The Free Software Foundation Rejects RAIL

The Free Software Foundation (FSF) has officially classified RAIL as nonfree. The organization cites use-based restrictions as a direct violation of the core tenets of software freedom. According to the FSF Licensing and Compliance Lab, any license that imposes conditions on how a program is used—such as prohibiting specific “anti-social” activities—fails to meet the definition of free software. The foundation argues that such terms deny users the fundamental freedom to run software for any purpose.
The Philosophy of Freedom 0
At the heart of the dispute is “freedom 0,” the freedom to use the program for any purpose. While RAIL are marketed as “ethical” for attempting to prevent harmful machine learning applications, the FSF contends these restrictions are fundamentally incompatible with free software.
By conditioning software use on user behavior, these licenses grant licensors the authority to monitor and judge conduct. The FSF warns this creates a dangerous precedent where software creators act as private arbiters of law.

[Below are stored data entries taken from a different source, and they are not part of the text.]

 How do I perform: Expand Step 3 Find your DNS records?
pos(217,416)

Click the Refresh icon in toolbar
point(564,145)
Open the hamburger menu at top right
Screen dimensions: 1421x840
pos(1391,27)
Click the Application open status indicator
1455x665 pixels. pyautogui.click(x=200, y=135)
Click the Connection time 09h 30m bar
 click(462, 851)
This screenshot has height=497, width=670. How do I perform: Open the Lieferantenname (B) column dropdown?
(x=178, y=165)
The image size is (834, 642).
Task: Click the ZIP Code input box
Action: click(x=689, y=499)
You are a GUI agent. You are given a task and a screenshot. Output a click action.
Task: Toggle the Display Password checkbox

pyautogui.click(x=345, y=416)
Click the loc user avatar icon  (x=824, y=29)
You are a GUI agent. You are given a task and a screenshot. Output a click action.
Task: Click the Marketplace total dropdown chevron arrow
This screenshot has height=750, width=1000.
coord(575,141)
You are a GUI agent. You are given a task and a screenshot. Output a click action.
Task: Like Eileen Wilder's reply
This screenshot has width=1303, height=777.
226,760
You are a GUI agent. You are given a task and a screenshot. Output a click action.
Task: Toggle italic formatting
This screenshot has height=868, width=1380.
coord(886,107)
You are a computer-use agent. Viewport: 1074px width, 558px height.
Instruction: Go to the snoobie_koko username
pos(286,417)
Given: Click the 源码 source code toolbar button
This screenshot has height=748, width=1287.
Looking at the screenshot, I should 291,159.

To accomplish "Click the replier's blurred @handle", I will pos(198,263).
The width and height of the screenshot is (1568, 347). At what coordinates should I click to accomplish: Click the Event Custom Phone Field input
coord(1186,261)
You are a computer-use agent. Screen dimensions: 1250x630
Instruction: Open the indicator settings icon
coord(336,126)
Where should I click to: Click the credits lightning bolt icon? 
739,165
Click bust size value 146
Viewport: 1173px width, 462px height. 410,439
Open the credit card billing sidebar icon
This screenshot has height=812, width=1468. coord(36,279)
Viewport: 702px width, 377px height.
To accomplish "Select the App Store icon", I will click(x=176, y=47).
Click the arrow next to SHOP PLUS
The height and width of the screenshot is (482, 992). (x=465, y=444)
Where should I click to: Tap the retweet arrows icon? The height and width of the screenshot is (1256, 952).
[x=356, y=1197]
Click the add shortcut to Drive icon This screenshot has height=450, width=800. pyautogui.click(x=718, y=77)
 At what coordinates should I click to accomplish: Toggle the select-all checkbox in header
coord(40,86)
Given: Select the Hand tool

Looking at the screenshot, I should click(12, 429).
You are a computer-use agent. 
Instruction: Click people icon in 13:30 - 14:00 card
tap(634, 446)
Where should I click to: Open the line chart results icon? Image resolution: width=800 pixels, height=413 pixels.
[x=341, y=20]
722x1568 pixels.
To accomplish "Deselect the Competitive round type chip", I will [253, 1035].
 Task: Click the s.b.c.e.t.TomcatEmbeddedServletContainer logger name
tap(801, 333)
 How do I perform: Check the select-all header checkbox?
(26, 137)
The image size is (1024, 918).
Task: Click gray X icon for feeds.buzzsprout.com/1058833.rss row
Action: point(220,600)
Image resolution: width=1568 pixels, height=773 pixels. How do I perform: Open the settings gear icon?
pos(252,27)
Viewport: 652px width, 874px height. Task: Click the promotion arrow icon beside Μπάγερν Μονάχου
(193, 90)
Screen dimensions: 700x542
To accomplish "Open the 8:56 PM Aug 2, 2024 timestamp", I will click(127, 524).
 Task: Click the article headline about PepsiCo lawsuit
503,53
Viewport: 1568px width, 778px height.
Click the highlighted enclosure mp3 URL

Because these restrictions are often vaguely defined, they risk being used to protect the interests of the licensor rather than the public, effectively outsourcing legal authority to private entities instead of democratically elected bodies.
Operational Risks and Legal Friction
Beyond philosophical conflicts, the FSF highlights practical dangers. If use-restricted licenses become standard, the burden on users would increase significantly. Organizations and individuals would face the requirement of continuous audits to ensure compliance with shifting, subjective policies, creating a high risk of copyright litigation.
Furthermore, the FSF notes that individuals intent on using software for harmful purposes are unlikely to be deterred by license language. If existing laws enforced by governments fail to stop specific bad actors, a copyright license is unlikely to succeed where the legal system has not. Instead, these licenses create friction for legitimate users and prevent the open sharing of code between proprietary and free software ecosystems.
Demanding Transparency Over Restriction

The FSF emphasizes that RAIL do not address the most critical ethical issues facing machine learning. Even if a license includes “anti-harm” clauses, it does not guarantee that the software is transparent or user-controlled. True ethical machine learning, the FSF argues, requires:
* Complete training inputs.
* Training configuration settings.
* Access to the trained model.
* The source code used for training, testing, and running the tools.
Without these, users remain locked into proprietary systems. The FSF also critiques the industry’s use of the term “artificial intelligence,” arguing that it obscures the reality that these programs lack actual intelligence or understanding. This marketing, the FSF suggests, misleads less technical users into placing undue trust in automated outputs.
Advocating for Copyleft Safeguards
To address social injustices, the FSF advocates for the continued use of strong copyleft licenses, such as the GNU General Public License (GNU GPL). Unlike RAIL, which restrict the user, copyleft licenses ensure that software remains free for everyone. This prevents any single entity from gaining control over the technology or the user.
The FSF maintains that the most effective path forward is to support freedom-respecting tools and to entrust copyrights to organizations committed to the public good. By keeping software free and interoperable, the community ensures that developers can collaborate on solutions to real-world problems without the threat of restrictive, privately-enforced usage policies.